The Test team under Kohli has been invincible at home, having thrashed South Africa and New Zealand by identical margins of 3-0 and is also on a roll against England leading 2-0 in a five-match series.
"I believe this team under Virat has the quality and capability of winning Test matches outside the sub-continent. They can definitely emulate the performances of the team that played under Sourav Ganguly and won Test matches in England and Australia," Sehwag told PTI during an interaction.
For the dashing opener, what sets Kohli's team apart is the quality in pace attack that has forced someone like Ishant Sharma to wait in the wings.
"The potential of the batting unit with Virat as the leader, we have all seen. You need a good bowling attack to take wickets. We have a brilliant bowler like Mohammed Shami. We have Umesh Yadav and someone like Ishant Sharma, who can also win India matches."
"There is no reason why they can't replicate their performances at home in overseas conditions," said Sehwag.
Sehwag also spoke about young sensation Rishabh Pant, who already has scored 900-plus runs in Ranji Trophy and looks upto the 'Nawab of Najafgarh' for inspiration.
"Rishabh's future is very bright. He will certainly play for India. In my career, I have not seen cases where people have performed consistently and yet did not get a chance at the highest level," said the man, who has scored 8586 Test and 8273 ODI runs with 38 international hundreds.
"There is a process in place for everything. Rishabh has to maintain this consistency and before one plays for India, there is India A. He will certainly get his chance to play for India A. He has to utilise that and I believe no one can then stop him from playing for India," Sehwag said.
Sehwag spoke about his teenage days in Najafgarh when he played a lot of tennis ball tournaments.
"There was no individual payments at that point of time in mid and late 90's in Delhi's tennis ball tournaments. The tournaments I played had the winning team getting a purse of Rs 2100, Rs 3100 which would be divided among 11 players."

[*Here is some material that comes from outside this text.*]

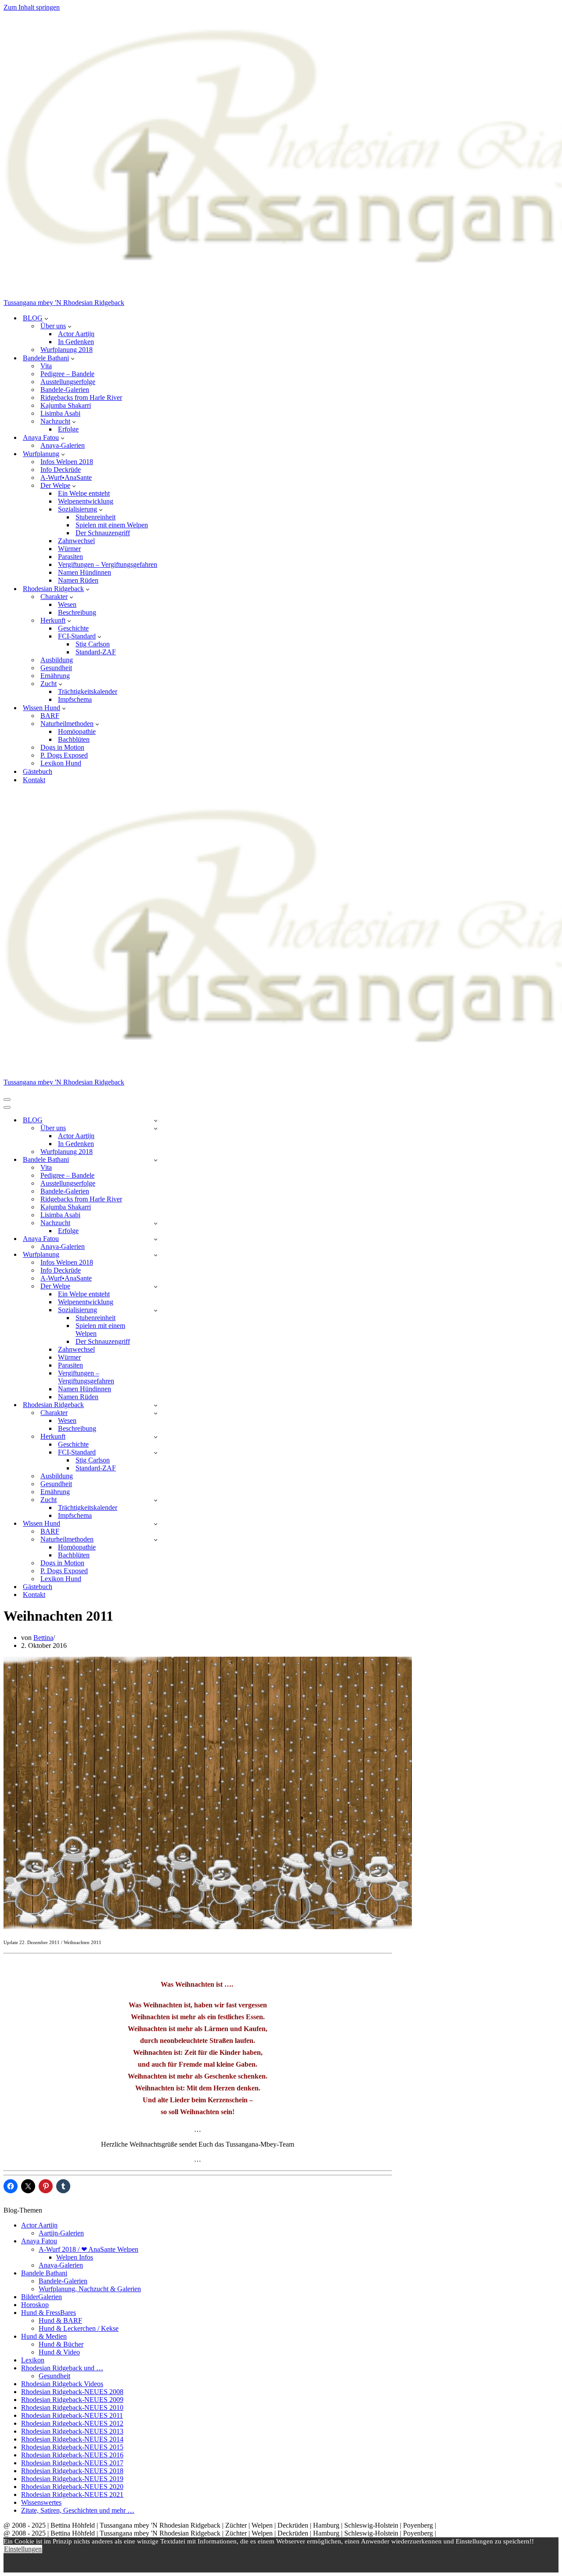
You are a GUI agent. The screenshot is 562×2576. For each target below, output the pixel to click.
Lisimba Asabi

"I, in fact, played a tennis ball tournament after playing for India. Post 2000, tennis ball cricket also became a career for a lot of players with prize money shooting up to Rs 51,000. But 250,000 Dirham for tennis ball event is unheard of," said Sehwag.
So will he be interested in playing in a such tennis ball tournament where one can find him hitting sixes and fours.
"Why not? I would love to play such a tournament. People throng to the grounds to see a Dhoni, Tendulkar or a Sehwag hit sixes and fours. Tennis ball is a different pressure. People won't be happy for anything less than sixes and fours," Sehwag said.